Exercise data below:

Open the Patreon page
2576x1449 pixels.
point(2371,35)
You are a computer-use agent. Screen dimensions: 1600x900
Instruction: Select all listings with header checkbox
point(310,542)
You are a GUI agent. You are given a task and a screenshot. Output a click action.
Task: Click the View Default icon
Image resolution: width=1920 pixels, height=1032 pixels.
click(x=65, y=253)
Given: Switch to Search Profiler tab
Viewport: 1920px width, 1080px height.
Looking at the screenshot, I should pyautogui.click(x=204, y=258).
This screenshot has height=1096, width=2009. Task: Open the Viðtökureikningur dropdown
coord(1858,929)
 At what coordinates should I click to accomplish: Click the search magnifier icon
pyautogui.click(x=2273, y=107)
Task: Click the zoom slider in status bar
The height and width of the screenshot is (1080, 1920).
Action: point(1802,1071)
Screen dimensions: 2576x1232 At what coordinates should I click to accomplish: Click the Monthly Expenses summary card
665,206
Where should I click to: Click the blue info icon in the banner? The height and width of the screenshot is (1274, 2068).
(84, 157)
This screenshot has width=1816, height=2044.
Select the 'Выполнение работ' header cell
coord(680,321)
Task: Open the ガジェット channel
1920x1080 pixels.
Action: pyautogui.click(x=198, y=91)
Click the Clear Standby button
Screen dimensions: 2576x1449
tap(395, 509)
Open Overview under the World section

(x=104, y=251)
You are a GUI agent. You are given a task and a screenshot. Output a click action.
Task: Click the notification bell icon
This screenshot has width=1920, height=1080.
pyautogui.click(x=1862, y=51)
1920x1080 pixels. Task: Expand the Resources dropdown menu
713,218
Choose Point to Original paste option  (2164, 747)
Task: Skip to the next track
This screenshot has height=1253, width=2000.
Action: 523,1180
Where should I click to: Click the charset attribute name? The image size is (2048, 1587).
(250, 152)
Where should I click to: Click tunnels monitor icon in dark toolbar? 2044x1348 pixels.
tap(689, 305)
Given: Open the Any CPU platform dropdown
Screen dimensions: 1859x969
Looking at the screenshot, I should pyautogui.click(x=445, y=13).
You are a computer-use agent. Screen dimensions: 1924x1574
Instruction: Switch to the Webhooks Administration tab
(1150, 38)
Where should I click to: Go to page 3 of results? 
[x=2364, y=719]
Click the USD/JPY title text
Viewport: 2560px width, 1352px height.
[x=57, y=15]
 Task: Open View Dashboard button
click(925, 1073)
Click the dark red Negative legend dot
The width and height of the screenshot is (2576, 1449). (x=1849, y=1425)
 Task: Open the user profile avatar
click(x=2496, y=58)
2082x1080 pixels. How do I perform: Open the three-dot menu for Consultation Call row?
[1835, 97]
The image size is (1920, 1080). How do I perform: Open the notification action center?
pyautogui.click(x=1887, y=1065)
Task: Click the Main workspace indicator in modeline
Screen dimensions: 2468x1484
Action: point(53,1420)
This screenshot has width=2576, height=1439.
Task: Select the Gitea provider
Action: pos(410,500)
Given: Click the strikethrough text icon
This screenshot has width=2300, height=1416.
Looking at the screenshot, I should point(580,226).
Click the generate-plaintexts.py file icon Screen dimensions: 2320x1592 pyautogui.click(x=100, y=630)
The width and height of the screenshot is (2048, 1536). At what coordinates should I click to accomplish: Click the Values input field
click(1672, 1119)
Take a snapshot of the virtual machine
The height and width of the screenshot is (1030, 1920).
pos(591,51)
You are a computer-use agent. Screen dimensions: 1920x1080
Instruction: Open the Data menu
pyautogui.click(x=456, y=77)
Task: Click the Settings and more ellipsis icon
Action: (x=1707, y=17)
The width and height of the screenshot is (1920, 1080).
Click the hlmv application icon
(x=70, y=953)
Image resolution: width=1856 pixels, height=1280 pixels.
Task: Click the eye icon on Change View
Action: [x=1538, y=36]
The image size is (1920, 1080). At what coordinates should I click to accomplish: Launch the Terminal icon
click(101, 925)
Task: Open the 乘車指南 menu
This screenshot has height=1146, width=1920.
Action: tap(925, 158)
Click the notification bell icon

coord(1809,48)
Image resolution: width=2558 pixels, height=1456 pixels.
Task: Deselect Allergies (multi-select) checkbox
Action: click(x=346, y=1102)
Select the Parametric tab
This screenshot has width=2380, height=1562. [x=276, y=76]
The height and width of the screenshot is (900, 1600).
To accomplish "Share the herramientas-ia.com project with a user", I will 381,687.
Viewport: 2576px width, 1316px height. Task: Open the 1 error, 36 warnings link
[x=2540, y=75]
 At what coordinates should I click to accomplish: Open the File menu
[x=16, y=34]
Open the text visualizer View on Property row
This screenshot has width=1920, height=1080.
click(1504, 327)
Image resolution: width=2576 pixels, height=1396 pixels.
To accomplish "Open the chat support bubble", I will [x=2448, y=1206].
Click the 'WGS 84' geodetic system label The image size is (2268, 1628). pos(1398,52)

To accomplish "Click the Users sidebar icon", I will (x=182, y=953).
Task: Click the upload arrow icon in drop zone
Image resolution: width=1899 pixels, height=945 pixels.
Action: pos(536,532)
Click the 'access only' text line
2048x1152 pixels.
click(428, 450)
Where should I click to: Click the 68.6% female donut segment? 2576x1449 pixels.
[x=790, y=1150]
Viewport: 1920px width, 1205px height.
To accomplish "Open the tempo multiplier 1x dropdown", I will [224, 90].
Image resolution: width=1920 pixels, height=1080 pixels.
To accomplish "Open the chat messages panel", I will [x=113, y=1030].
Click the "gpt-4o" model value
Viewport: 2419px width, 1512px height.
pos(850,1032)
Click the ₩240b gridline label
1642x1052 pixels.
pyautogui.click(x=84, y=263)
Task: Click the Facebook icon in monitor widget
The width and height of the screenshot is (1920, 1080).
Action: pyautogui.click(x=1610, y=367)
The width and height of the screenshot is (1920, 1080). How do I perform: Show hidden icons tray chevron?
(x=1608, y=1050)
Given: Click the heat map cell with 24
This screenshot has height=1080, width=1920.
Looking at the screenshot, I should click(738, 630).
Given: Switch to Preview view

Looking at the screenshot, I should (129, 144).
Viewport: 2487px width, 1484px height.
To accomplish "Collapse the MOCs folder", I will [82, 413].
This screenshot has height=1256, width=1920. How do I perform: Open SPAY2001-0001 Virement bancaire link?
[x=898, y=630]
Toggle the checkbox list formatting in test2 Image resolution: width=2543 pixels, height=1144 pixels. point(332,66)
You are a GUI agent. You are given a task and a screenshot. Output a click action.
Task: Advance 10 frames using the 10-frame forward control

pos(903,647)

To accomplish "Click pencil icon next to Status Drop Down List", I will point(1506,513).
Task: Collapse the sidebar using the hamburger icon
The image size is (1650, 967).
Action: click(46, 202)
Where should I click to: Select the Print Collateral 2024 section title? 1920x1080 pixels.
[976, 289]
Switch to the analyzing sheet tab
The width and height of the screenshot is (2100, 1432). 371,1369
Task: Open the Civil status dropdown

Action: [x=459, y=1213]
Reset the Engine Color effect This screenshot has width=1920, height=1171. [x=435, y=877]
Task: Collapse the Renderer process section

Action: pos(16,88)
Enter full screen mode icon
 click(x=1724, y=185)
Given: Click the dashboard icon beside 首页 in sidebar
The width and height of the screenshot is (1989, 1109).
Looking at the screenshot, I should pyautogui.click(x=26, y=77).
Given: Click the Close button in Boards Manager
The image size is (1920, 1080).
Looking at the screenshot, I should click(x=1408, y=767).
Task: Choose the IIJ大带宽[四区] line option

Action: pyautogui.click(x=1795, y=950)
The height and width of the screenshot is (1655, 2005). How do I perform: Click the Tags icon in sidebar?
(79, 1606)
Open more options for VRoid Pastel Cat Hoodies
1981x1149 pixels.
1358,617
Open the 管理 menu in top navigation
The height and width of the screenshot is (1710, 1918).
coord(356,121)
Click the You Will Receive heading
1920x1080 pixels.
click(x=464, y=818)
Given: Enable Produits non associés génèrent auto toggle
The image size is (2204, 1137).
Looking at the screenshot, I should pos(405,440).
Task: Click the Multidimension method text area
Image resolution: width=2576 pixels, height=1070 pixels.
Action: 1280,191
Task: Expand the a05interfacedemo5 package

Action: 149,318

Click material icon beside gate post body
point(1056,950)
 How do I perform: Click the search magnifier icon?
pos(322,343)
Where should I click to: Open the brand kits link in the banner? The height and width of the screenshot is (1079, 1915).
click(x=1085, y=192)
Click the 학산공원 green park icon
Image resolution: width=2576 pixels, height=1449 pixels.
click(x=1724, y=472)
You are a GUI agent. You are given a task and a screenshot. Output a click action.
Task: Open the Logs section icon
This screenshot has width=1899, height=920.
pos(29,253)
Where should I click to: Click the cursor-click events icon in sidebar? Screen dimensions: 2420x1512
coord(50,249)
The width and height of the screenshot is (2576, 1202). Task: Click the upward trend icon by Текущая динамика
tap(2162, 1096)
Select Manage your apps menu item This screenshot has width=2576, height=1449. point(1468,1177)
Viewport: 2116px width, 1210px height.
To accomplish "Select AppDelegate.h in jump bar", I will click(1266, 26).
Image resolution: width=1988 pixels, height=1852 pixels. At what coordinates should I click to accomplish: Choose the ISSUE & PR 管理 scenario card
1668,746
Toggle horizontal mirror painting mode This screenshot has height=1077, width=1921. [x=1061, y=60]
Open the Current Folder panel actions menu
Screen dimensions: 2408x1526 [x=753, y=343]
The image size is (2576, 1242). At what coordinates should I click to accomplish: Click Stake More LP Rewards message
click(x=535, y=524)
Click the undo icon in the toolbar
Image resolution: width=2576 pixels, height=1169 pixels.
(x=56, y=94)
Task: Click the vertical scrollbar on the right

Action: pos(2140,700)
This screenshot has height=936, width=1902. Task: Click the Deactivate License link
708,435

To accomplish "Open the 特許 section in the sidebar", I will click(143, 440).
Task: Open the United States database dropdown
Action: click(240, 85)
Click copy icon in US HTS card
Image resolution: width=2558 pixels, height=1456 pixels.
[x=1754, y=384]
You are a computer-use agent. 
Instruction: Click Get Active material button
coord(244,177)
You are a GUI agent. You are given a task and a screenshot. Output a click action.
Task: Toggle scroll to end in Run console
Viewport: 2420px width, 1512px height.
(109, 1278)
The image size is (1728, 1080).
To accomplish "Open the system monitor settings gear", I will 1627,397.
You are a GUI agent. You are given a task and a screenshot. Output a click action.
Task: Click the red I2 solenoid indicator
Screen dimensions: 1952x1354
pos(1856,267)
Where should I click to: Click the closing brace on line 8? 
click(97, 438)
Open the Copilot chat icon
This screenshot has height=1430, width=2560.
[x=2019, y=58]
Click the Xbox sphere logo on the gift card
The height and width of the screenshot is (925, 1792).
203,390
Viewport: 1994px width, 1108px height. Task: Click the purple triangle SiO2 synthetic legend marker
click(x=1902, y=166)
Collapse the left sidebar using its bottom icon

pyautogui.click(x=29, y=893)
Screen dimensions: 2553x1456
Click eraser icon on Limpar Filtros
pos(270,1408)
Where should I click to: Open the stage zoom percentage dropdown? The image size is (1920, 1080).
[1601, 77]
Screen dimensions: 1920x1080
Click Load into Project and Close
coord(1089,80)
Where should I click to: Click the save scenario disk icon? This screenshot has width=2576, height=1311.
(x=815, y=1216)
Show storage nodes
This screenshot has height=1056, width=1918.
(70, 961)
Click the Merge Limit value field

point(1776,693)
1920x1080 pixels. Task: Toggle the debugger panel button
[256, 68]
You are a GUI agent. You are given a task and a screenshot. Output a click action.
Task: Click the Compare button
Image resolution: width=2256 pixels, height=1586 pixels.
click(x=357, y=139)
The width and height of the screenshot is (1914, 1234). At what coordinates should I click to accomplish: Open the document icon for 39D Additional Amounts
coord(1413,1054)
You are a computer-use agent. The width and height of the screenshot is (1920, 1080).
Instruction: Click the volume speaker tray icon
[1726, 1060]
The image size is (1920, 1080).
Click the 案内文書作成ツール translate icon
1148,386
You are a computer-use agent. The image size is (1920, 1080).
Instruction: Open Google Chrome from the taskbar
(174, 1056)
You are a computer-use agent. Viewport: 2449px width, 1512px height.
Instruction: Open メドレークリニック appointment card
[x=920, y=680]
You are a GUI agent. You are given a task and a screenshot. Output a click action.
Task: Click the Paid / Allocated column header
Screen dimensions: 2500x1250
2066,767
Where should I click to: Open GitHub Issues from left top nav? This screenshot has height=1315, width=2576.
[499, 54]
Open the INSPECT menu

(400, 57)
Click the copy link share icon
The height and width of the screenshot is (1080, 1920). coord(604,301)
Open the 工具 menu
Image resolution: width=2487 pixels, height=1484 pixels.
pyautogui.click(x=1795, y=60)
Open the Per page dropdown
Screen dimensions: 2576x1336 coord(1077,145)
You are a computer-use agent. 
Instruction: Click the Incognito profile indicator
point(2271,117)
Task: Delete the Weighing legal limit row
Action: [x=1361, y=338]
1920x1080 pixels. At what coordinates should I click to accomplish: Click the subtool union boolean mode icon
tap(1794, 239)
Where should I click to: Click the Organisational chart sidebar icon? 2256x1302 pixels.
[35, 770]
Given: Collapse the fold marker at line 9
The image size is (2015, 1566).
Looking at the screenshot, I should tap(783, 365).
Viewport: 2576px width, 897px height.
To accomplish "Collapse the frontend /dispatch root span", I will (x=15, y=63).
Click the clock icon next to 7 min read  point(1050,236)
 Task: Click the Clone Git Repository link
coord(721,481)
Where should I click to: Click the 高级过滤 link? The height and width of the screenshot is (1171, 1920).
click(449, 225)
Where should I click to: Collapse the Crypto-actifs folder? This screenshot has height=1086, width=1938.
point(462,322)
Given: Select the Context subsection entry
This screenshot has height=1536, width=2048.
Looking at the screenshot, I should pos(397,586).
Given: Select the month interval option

End of Exercise data.

- **Your assignment**
In the material above, locate the line containing "Screen dimensions: 2468x1484" and the line containing "Click the generate-plaintexts.py". Transcribe exactly those two lines and every line between them, and nothing more.

- **Solution**
Screen dimensions: 2468x1484
Action: point(53,1420)
This screenshot has width=2576, height=1439.
Task: Select the Gitea provider
Action: pos(410,500)
Given: Click the strikethrough text icon
This screenshot has width=2300, height=1416.
Looking at the screenshot, I should point(580,226).
Click the generate-plaintexts.py file icon Screen dimensions: 2320x1592 pyautogui.click(x=100, y=630)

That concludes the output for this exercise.